Das Kiebitzförderprojekt der Stiftung Frauenwinkel ist gut unterwegs. Im Frauenwinkel und Nuoler Ried – den zwei Brutplätzen dieser Vogelart im Kanton Schwyz – konnten insgesamt 33 junge Kiebitze ins Flüggealter begleitet werden.
Frisch geschlüpfte Kiebitz-Küken. (Bild: PD)

Frisch geschlüpfte Kiebitz-Küken. (Bild: PD)

(zim) Beim Start des Kiebitzförderprojekts vor sieben Jahren gab es laut einer Meldung des Umweltdepartement des Kantons Schwyz in den beiden Schwyzer Naturschutzgebieten nur noch eine Handvoll Kiebitze, welche jedoch kaum mehr Bruterfolg hatten. Der Kiebitz drohte im Kanton Schwyz auszusterben.

Doch bereits in den ersten Jahren des Förderprojekts, welches von der Stiftung Frauenwinkel in Zusammenarbeit mit dem Amt für Natur, Jagd und Fischerei betrieben wird, habe eine Trendwende erreicht werden können. Dieses Jahr haben sich in den beiden Kiebitz- Brutgebieten Frauenwinkel und Nuoler Ried bereits 37 Brutpaare angesiedelt.

Im Jahr 2018 erlitten die Kiebitzkolonien aufgrund der Trockenheit grosse Brutverluste, heisst es in der Mitteilung weiter. Auch in der Saison 2019 hätten die Bodenbrüter mit einigen Schwierigkeiten zu kämpfen gehabt. So habe insbesondere der Kälteeinbruch Ende April den frisch geschlüpften Kiebitzen zugesetzt. Viele Gelege seien von den Vögeln aufgegeben worden.

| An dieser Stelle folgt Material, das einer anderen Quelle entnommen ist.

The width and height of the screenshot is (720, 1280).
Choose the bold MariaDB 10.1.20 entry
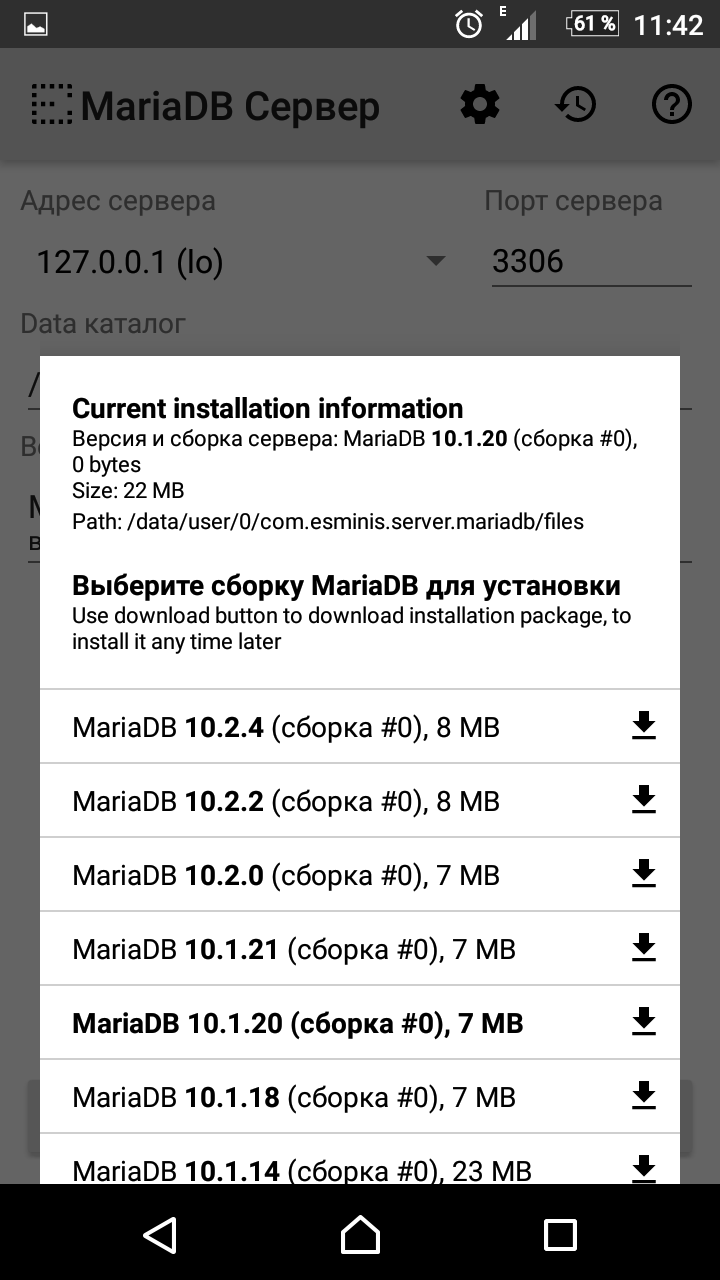click(297, 1023)
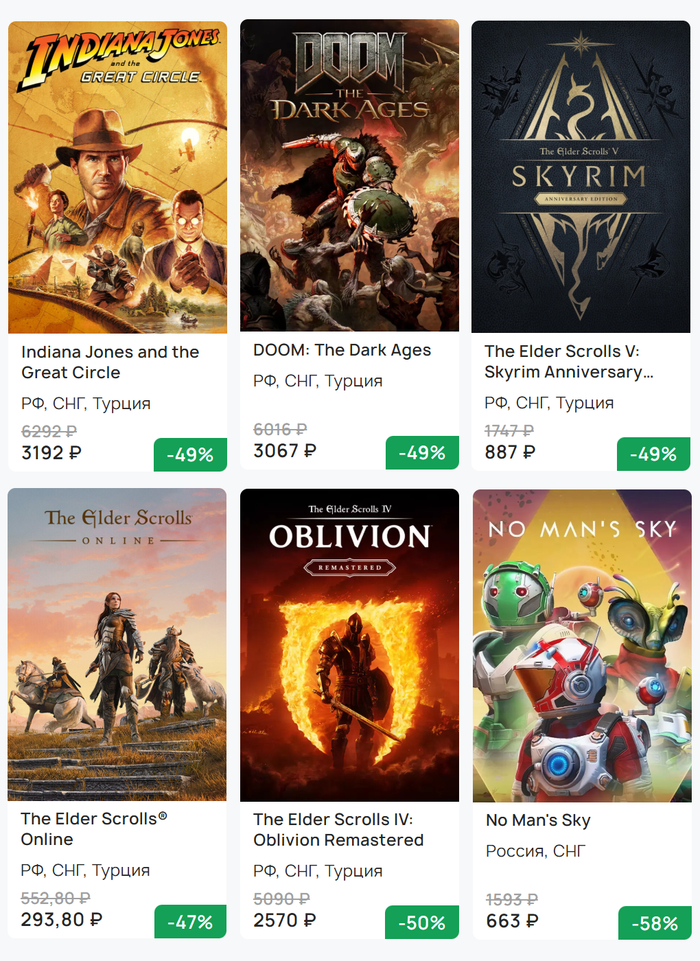Click the -58% badge on No Man's Sky
The width and height of the screenshot is (700, 961).
pos(654,923)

Mitarbeitende der Stiftung Frauenwinkel beobachten die Kiebitz-Kolonien, um neue Gelege zu finden und die Familien zu lokalisieren. (Bild: PD)

Mitarbeitende der Stiftung Frauenwinkel beobachten die Kiebitz-Kolonien, um neue Gelege zu finden und die Familien zu lokalisieren. (Bild: PD)

Erfolg Dank Einsatz und Zusammenarbeit

Engagierte Landwirte hätten auch in diesem Jahr bei der Bewirtschaftung Rücksicht auf die Kiebitze genommen. Dank ihnen und des Einsatzes der Zivildienstleistenden der Stiftung Frauenwinkel konnten trotz schwierigen Bedingungen viele Gelege und Küken bis ins flügge Alter begleitet werden.

Mit 33 Stück seien dieses Jahr doppelt so viele Jungvögel flügge geworden wie im letzten Jahr. Es sei erfreulich, dass sich der schlechte Bruterfolg von 2018 in diesem Jahr nicht wiederholt hat, sondern der steigende Bruterfolg der vorangehenden Jahre wiederaufgenommen werden konnte.